Collected data:
**********

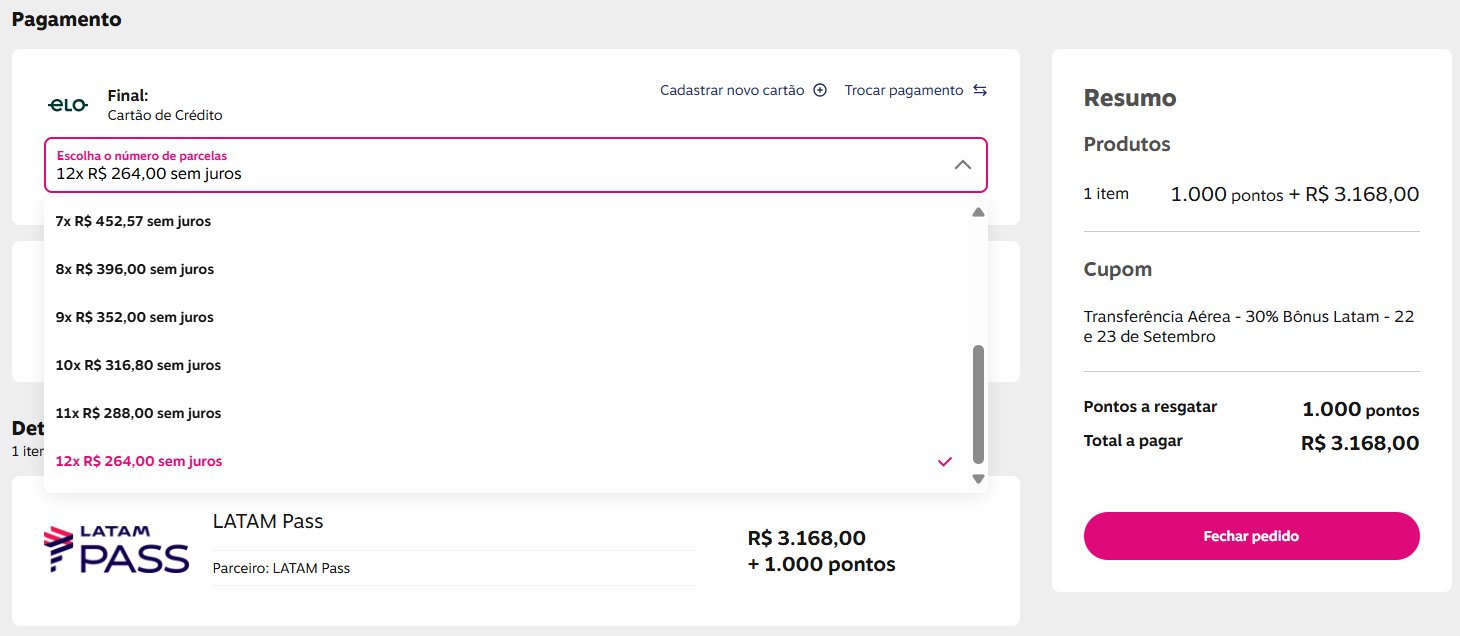The width and height of the screenshot is (1460, 636).
Task: Click the checkmark on the 12x option
Action: (945, 461)
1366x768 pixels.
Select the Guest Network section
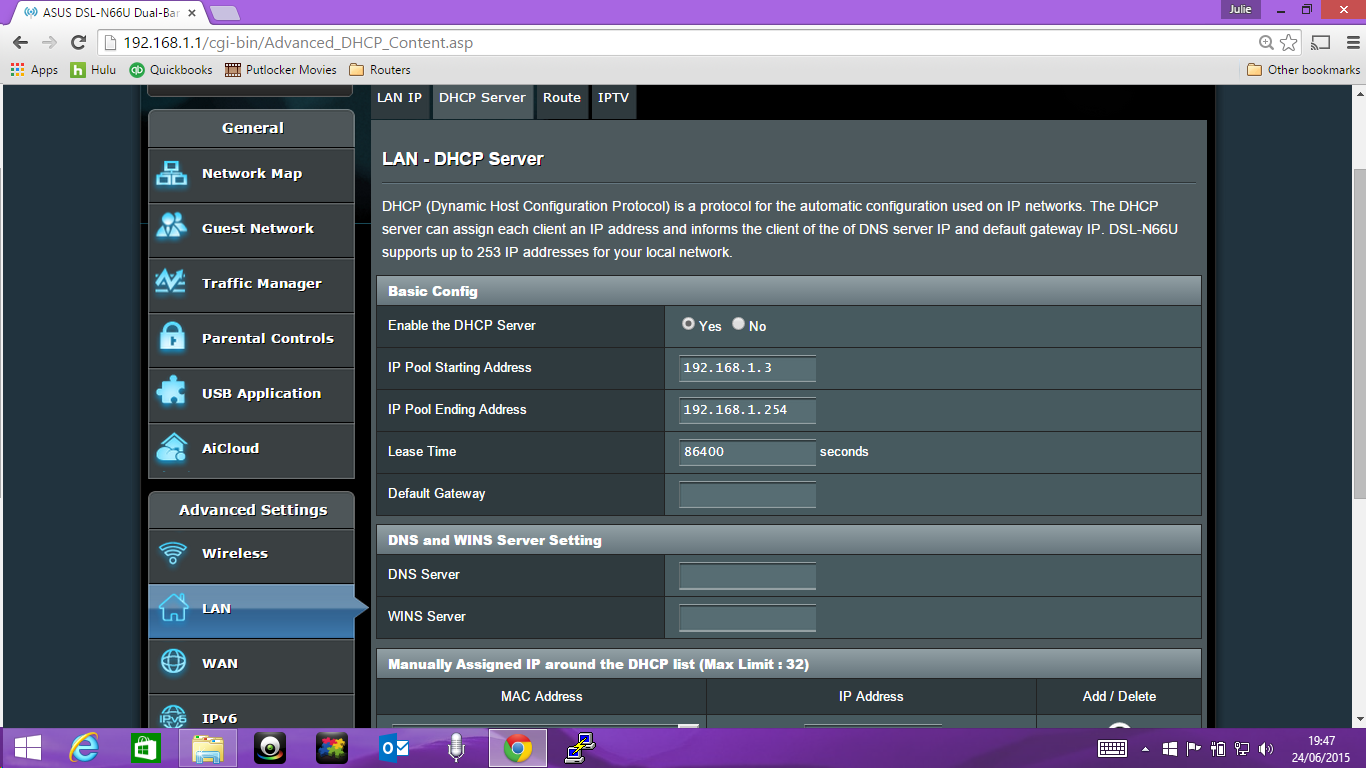coord(251,227)
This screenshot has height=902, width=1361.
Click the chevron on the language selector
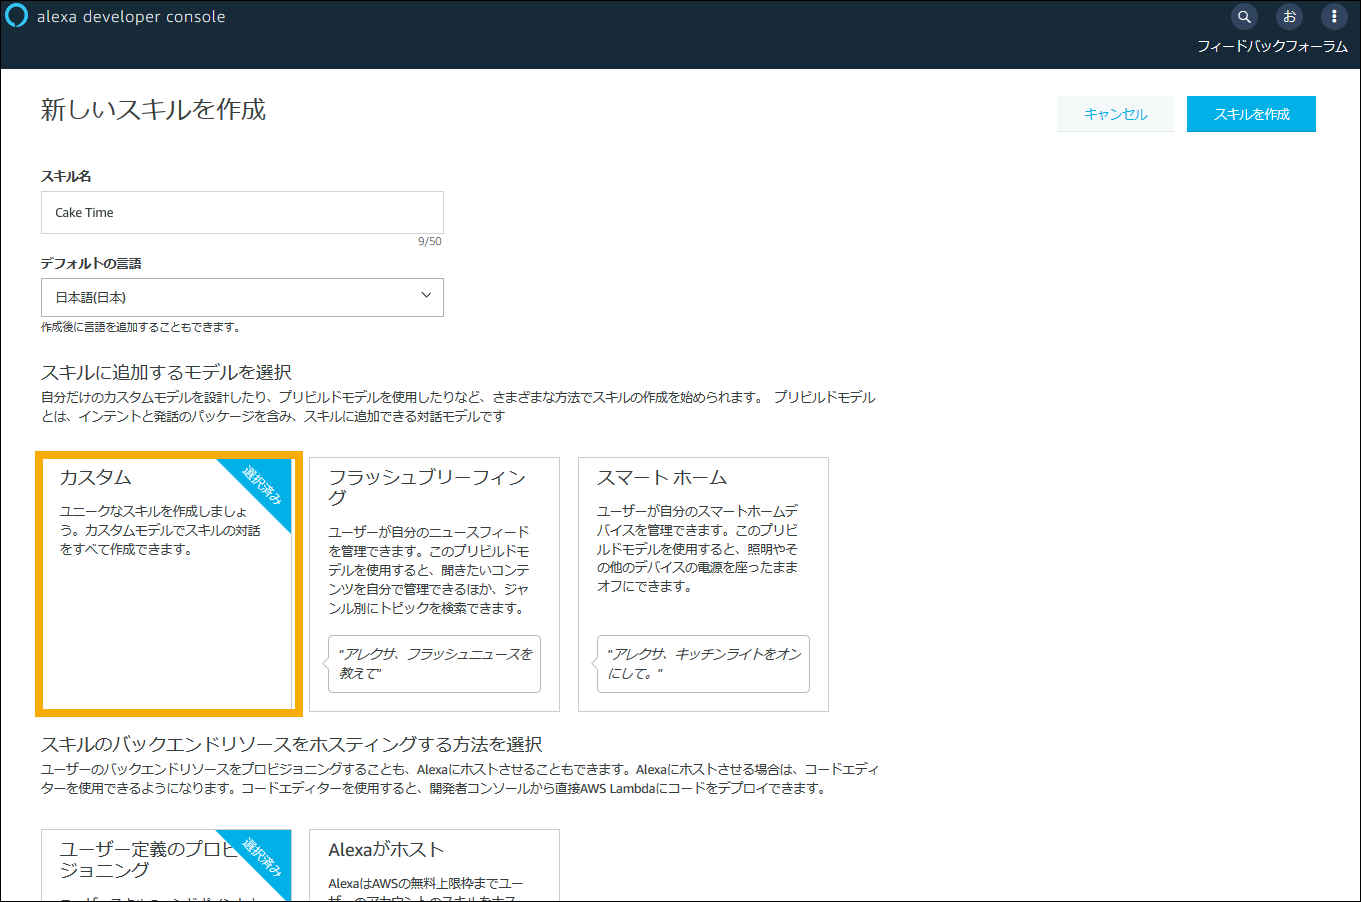click(x=424, y=297)
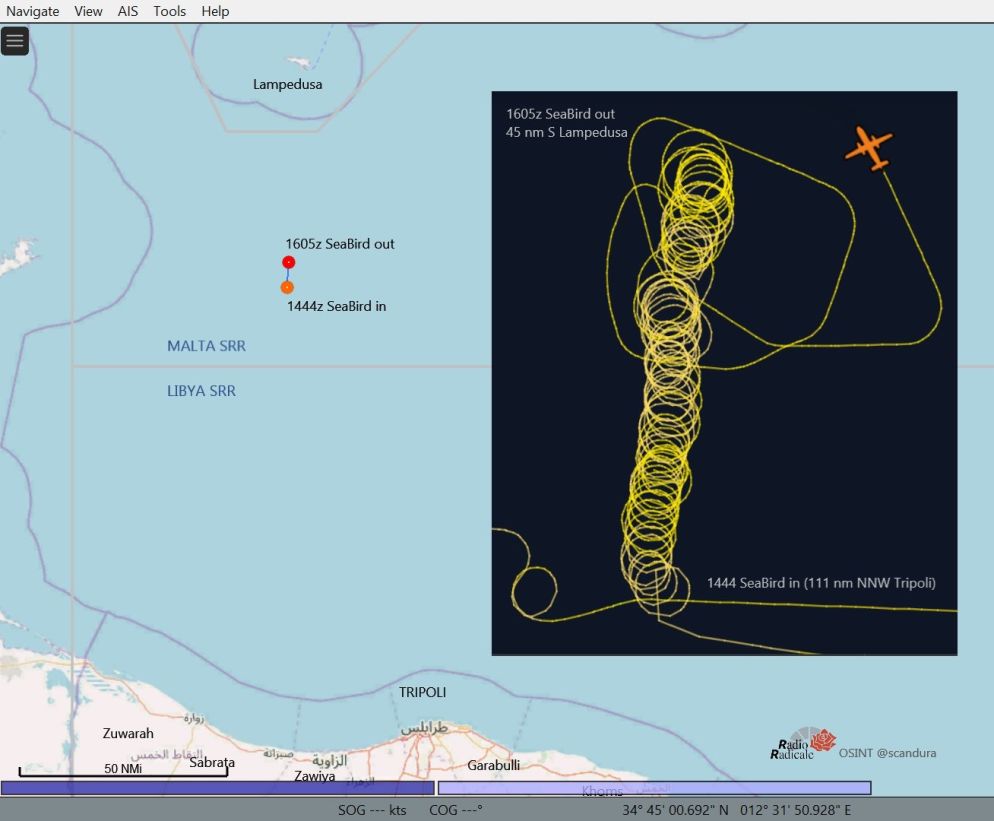Open the Tools menu
This screenshot has height=821, width=994.
169,11
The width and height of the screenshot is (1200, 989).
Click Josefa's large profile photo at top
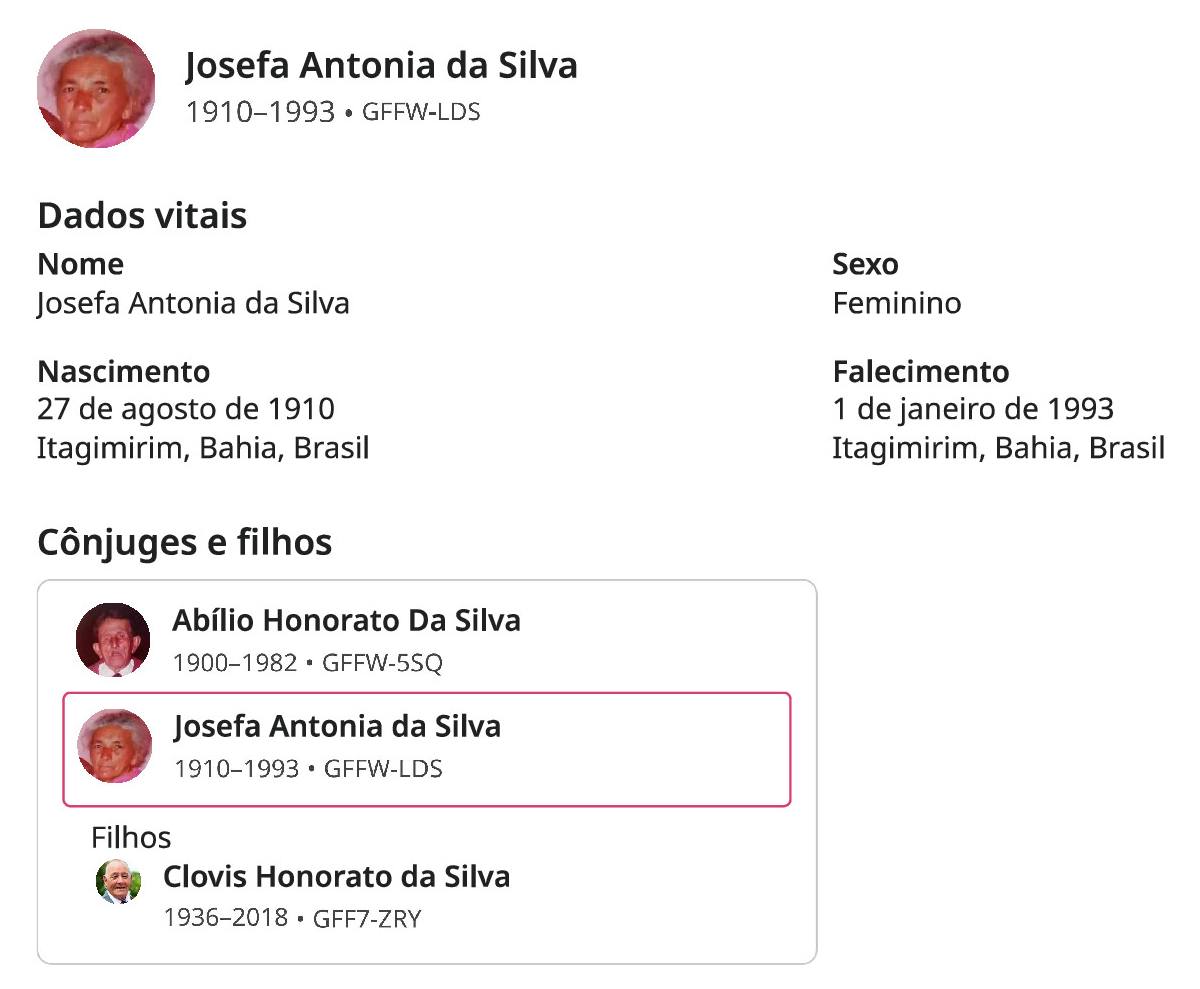(96, 88)
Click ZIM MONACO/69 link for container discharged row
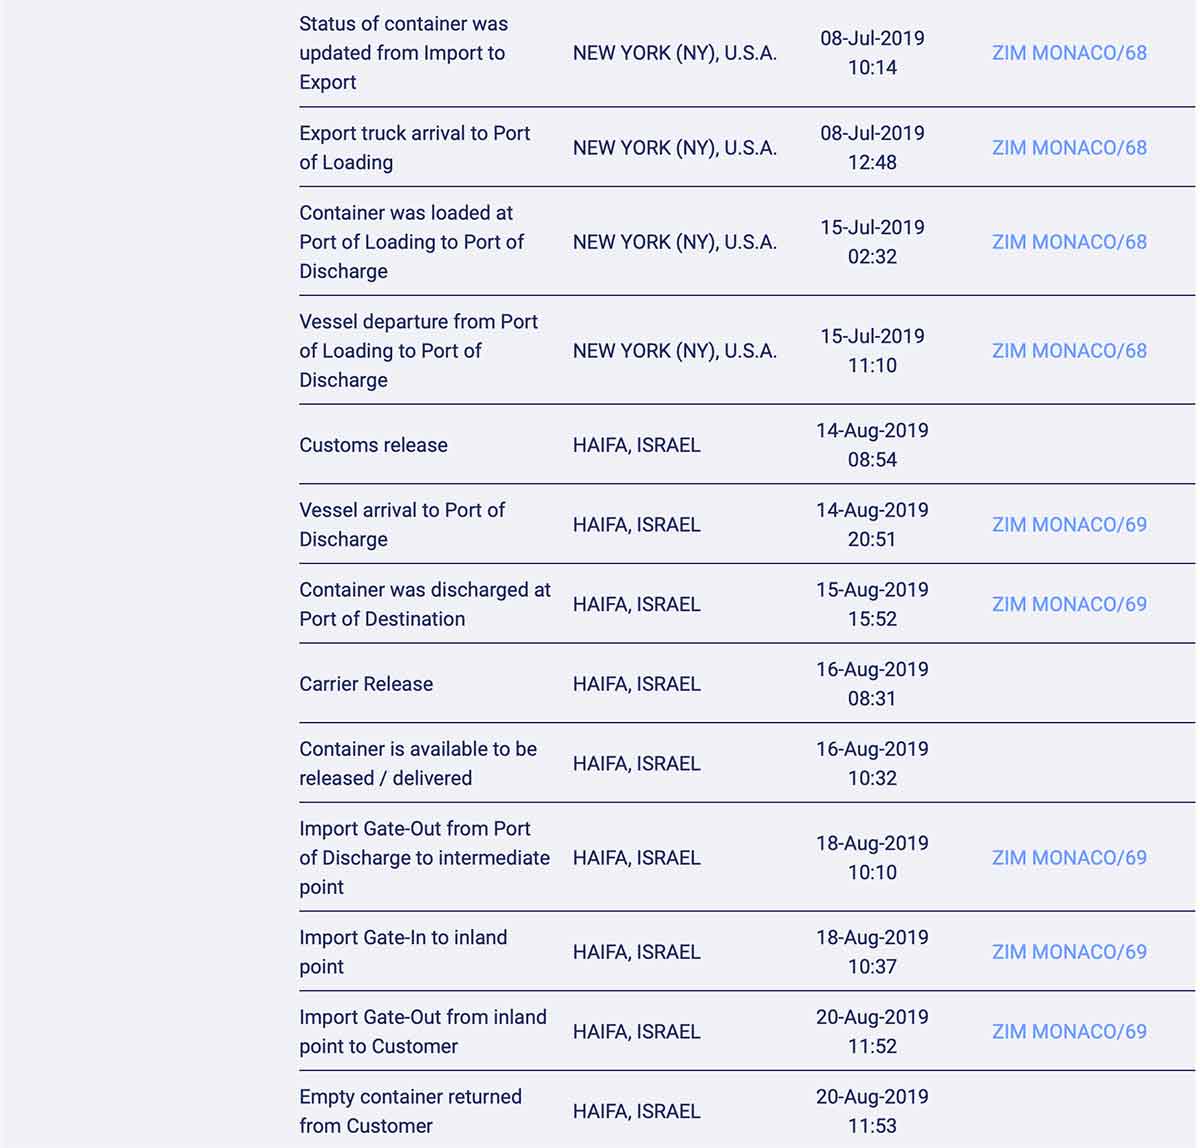The height and width of the screenshot is (1148, 1200). click(1068, 604)
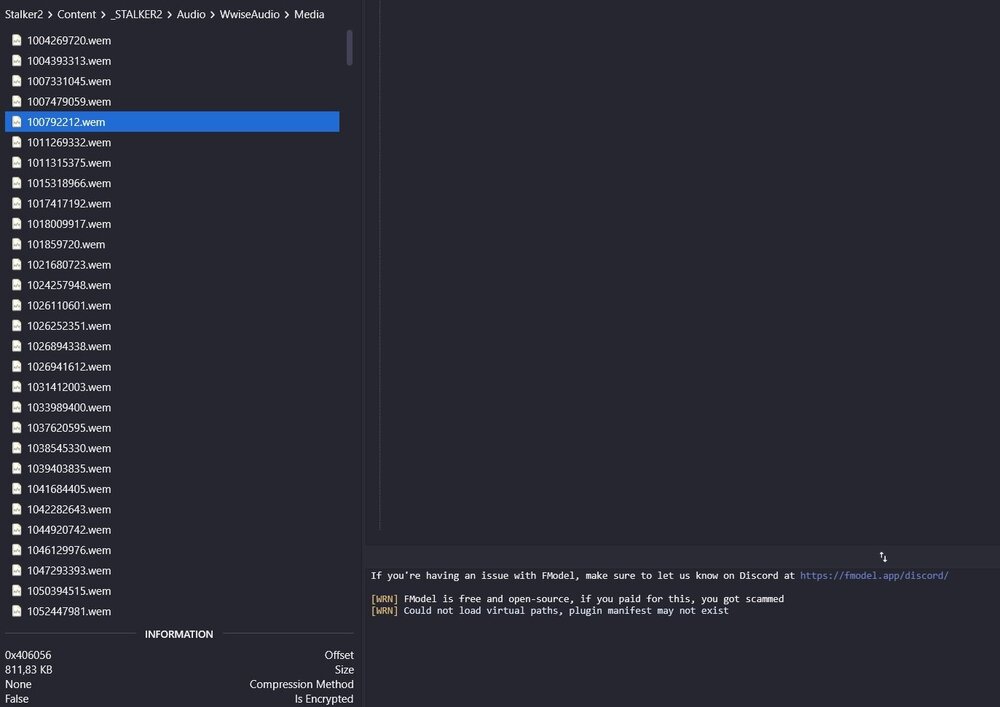Screen dimensions: 1000x707
Task: Click the file icon beside 1038545330.wem
Action: point(16,448)
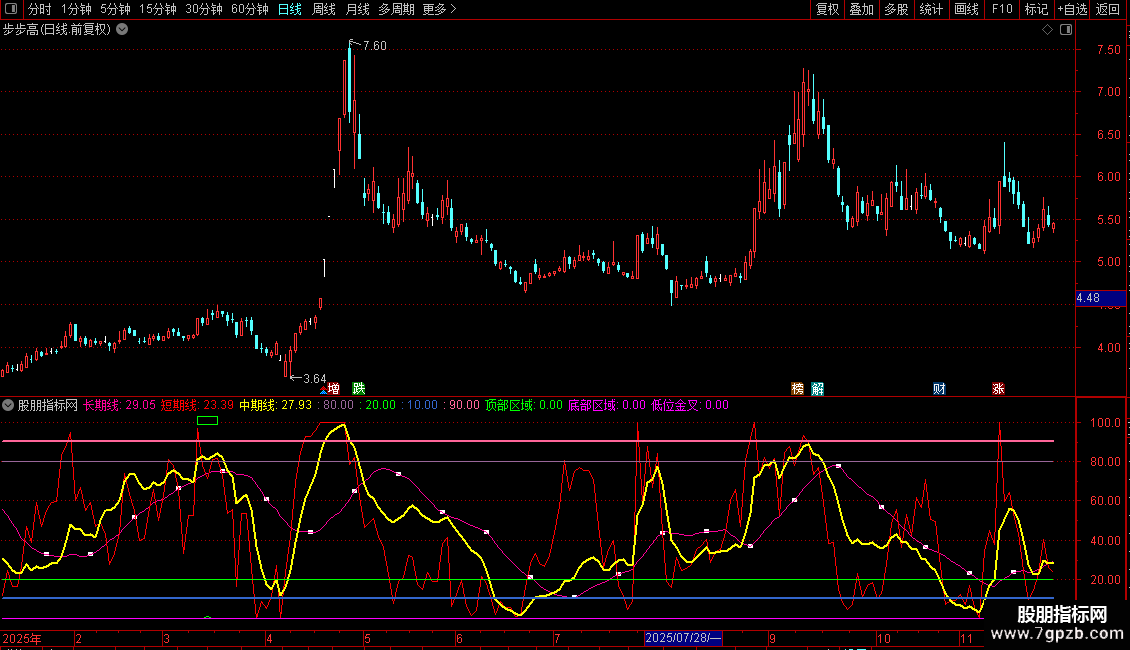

**********

→ **WHAT THE TASK REQUIRES**:
Would you reproduce the lines from the one with "1366x768 pixels." through the final line of the data above, exactly and only those, without any pictures?

→ **WRITTEN ANSWER**:
1366x768 pixels.
Select the Guest Network section
coord(251,227)
This screenshot has height=902, width=1361.
Click the chevron on the language selector
click(x=424, y=297)
Open the Tools menu
This screenshot has height=821, width=994.
169,11
The width and height of the screenshot is (1200, 989).
Click Josefa's large profile photo at top
(96, 88)
Click ZIM MONACO/69 link for container discharged row
The height and width of the screenshot is (1148, 1200). click(1068, 604)
Screen dimensions: 1000x707
Task: Click the file icon beside 1038545330.wem
Action: point(16,448)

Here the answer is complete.